Comparision of Different Dose of Neostigmine at Advanced Decurarization
Status:
Completed
Trial end date:
2009-11-01
Target enrollment:
Participant gender:
Summary
Neuromuscular blockers (NMB) are currently used in anesthesia. Residual paralysis (RP) due to
NMB is responsible for respiratory disorders after extubation. Neuromuscular blockade is
monitored by train-of-four (TOF) stimulation at the adductor pollicis. To exclude a RP a
mechanomyographic TOF ratio of 0.9 is mandatory. But mecanomyography is not available in
clinical routine. Acceleromyography is the most currently monitoring available in daily
practice but it has been proved that an acceloromyographic (AMG) TOF ratio of 1.0 is
necessary to exclude a RP. The incidence of RP in recovery room is underestimated.
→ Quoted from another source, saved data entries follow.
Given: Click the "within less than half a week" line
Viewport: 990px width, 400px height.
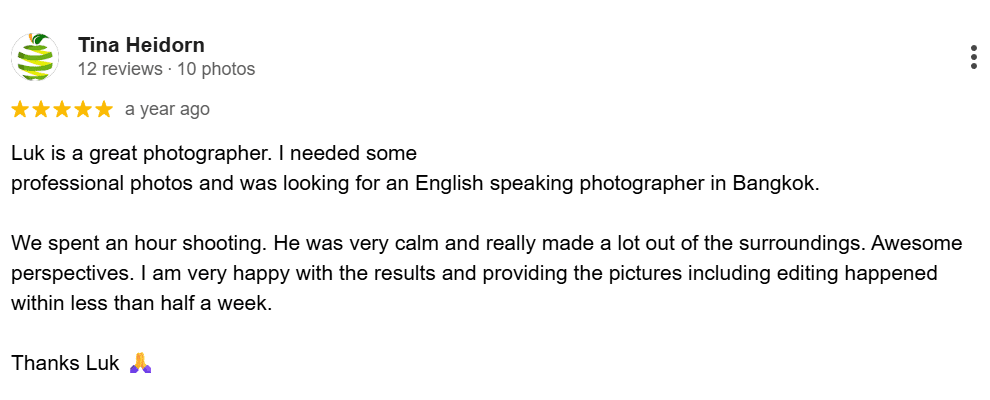Looking at the screenshot, I should point(141,303).
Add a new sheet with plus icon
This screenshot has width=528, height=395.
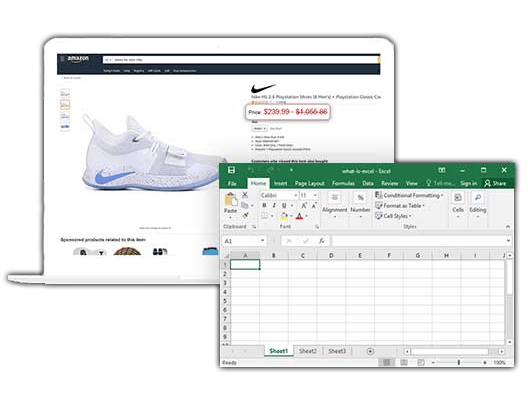(370, 351)
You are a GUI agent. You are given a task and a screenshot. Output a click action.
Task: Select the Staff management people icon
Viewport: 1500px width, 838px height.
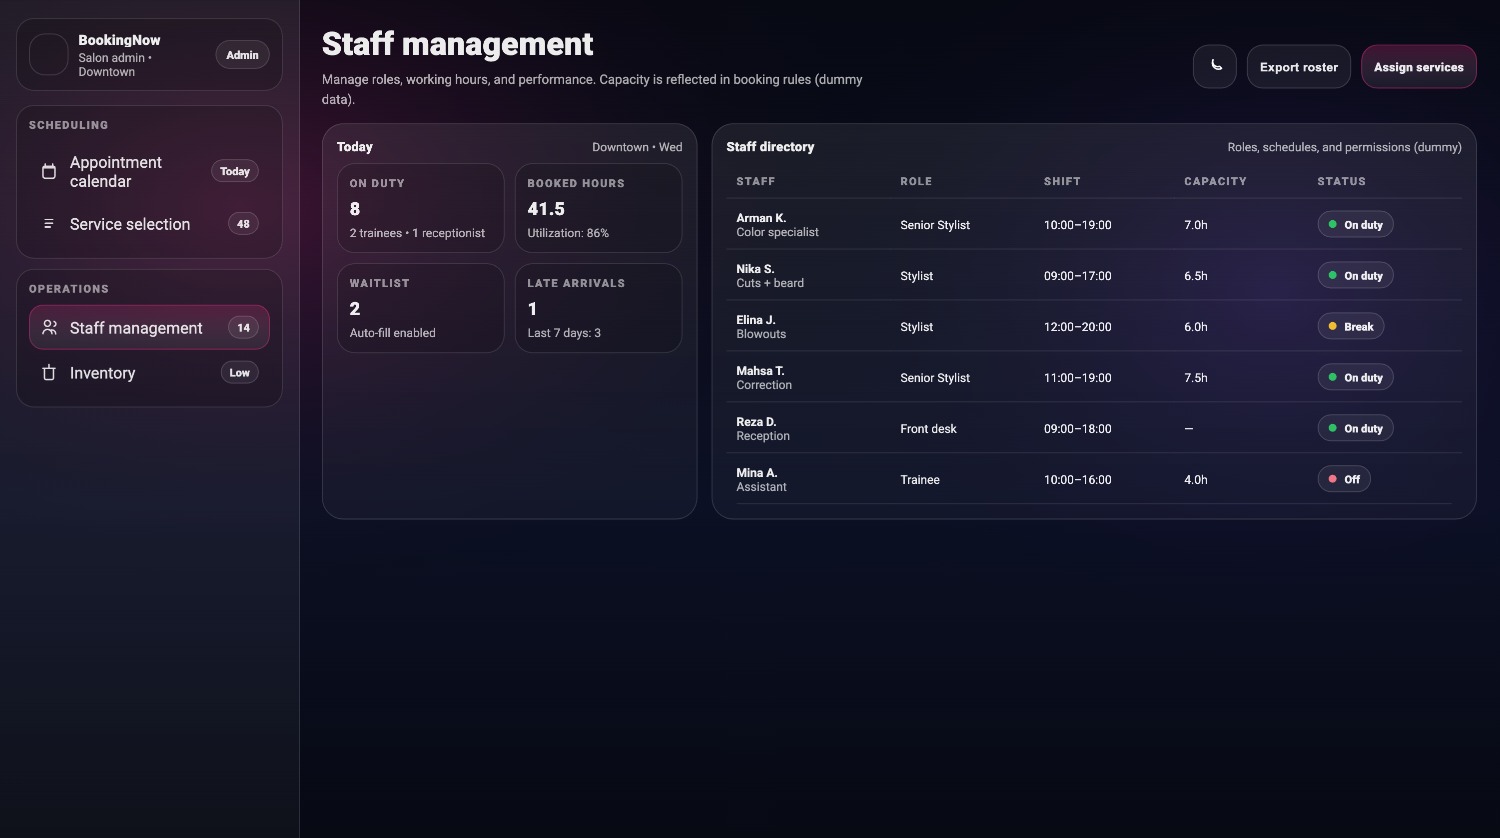49,327
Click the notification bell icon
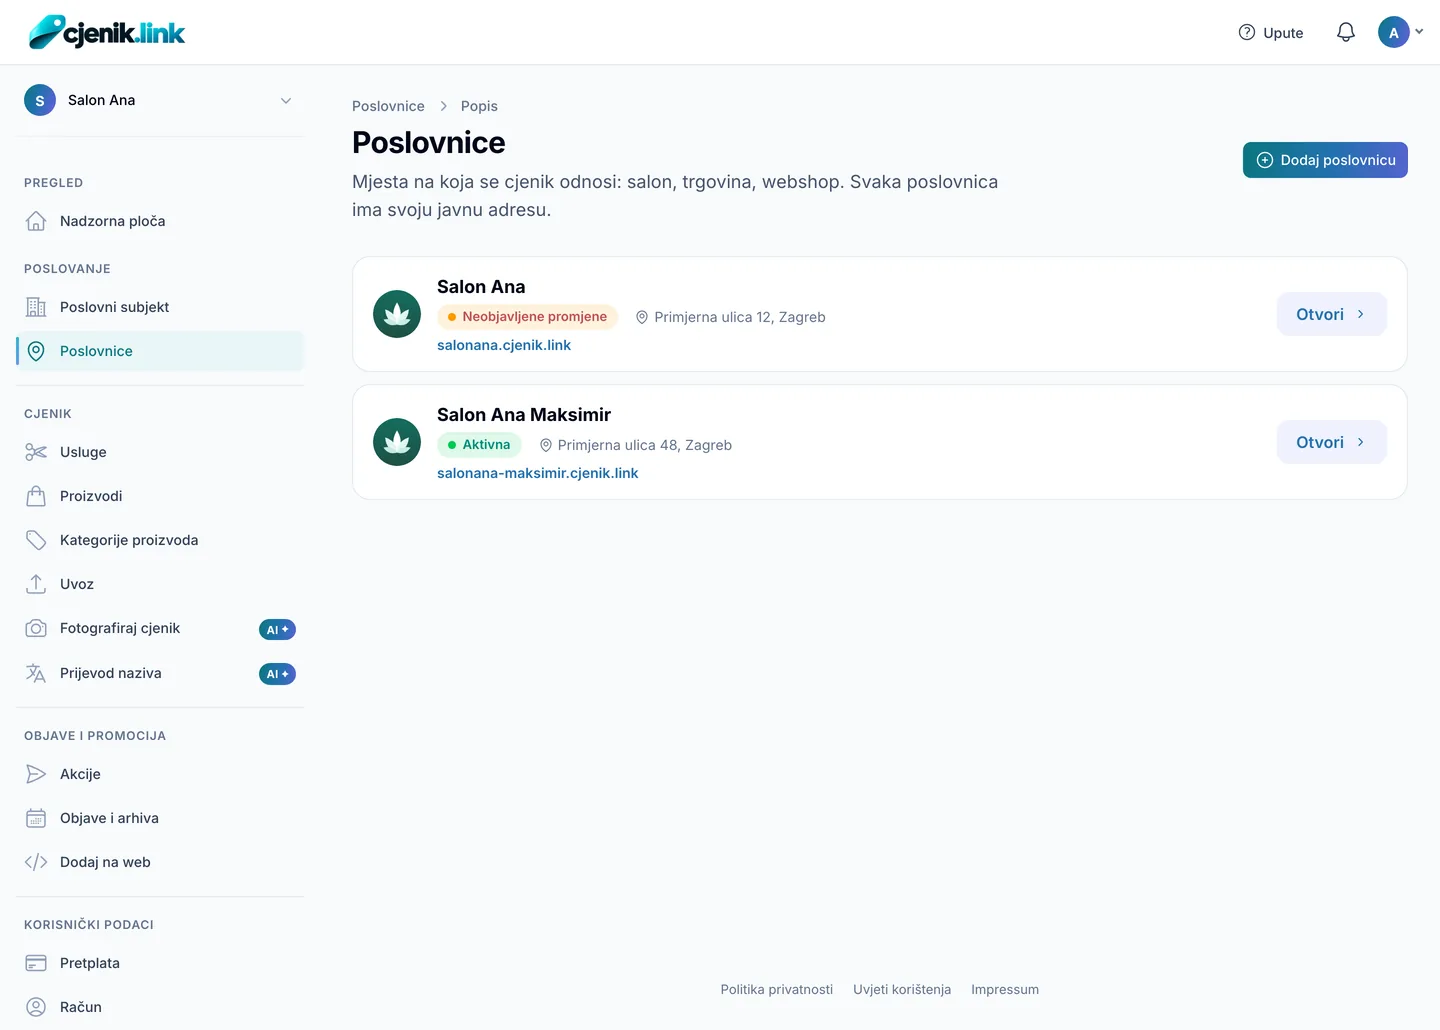 pyautogui.click(x=1346, y=32)
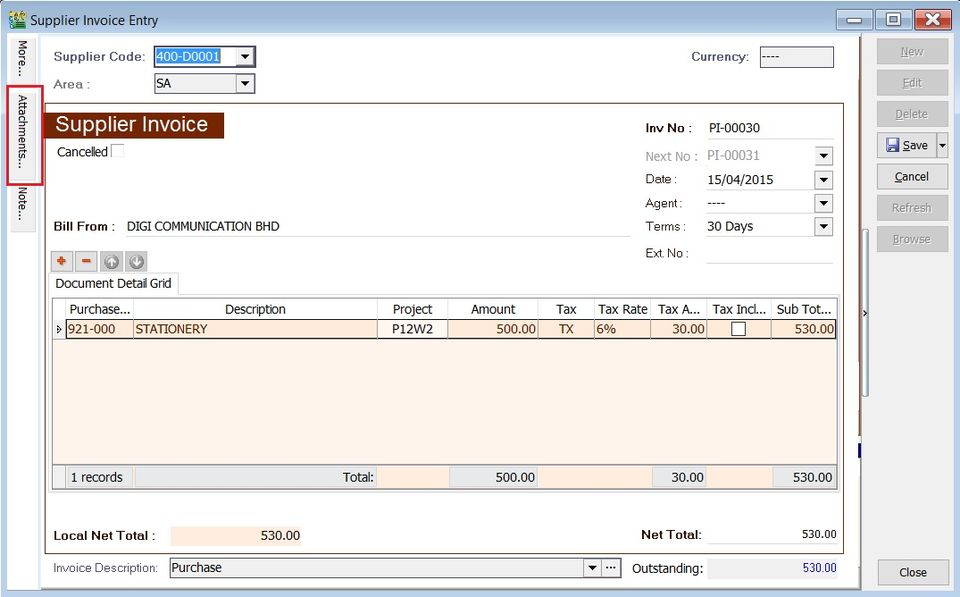Tick the Cancelled checkbox
Image resolution: width=960 pixels, height=597 pixels.
pos(116,150)
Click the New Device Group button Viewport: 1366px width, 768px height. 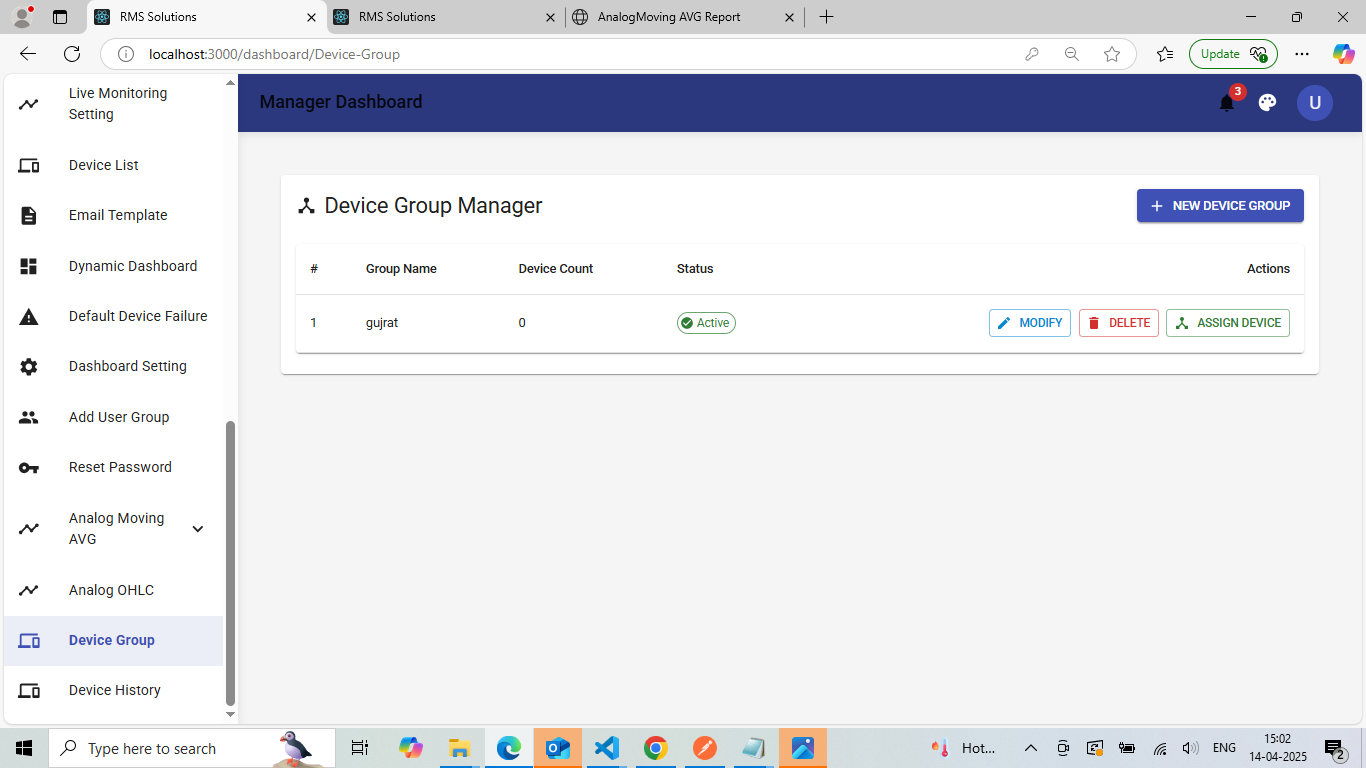point(1220,206)
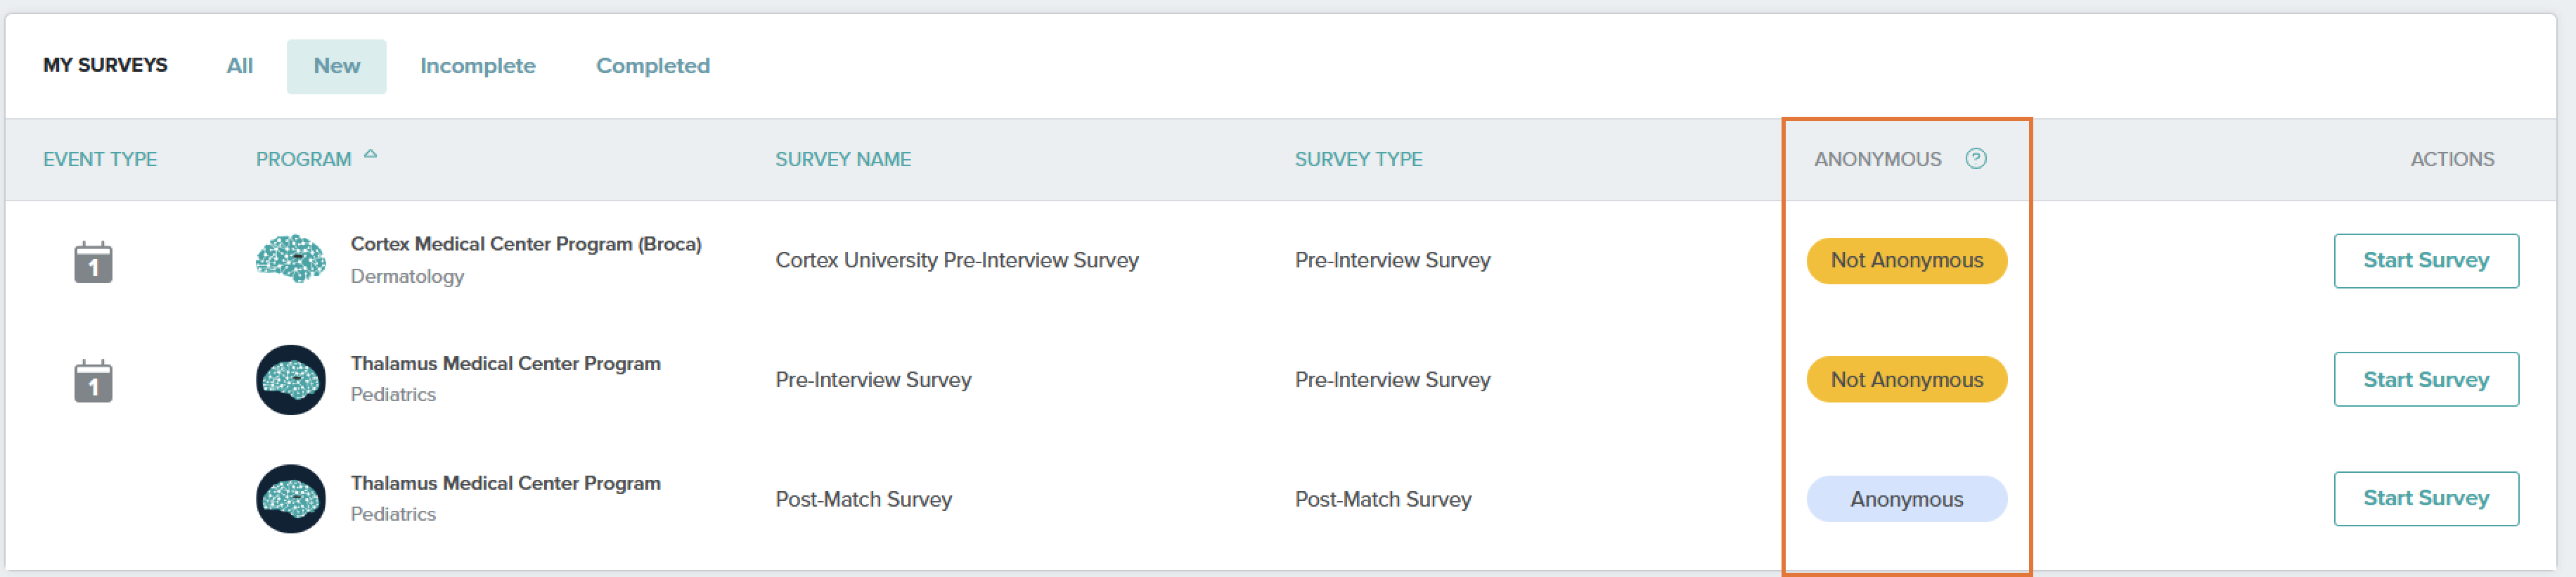Toggle sort arrow beside Program header
The image size is (2576, 577).
370,155
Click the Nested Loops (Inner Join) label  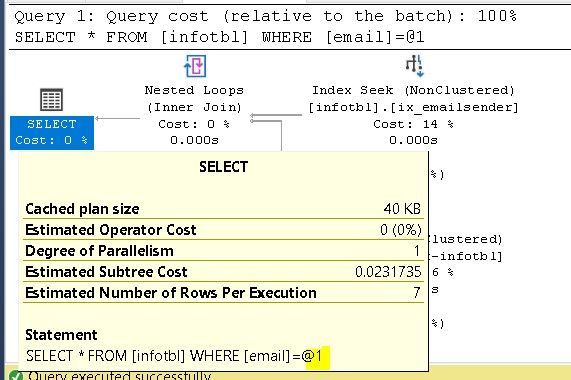pyautogui.click(x=194, y=99)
So to
perform a safe extubation, reversal of the neuromuscular blockade is necessary when an AMG
TOF ratio has not reached 1.0. Reversal of neuromuscular blockade is achieved with
neostigmine. The recommended dose is 0.04 mg/kg. The administration of neostigmine causes
parasympathomimetic effects which has to be reversed with atropine. When neuromuscular
blockade is light (AMG TOF ratio of 0.4 which corresponds to the absence of fade at the
visual evaluation of the TOF), a low dose of neostigmine might be sufficient with less side
effects expected. The goal of the study is to compare the delay between a light neuromuscular
block and an AMG TOF ratio of 1.0 for three neostigmine regimens of neostigmine 0.04, 0.02,
0.01 mg/kg with atropine respectively 0.02, 0.01, 0.005 mg/kg and a placebo.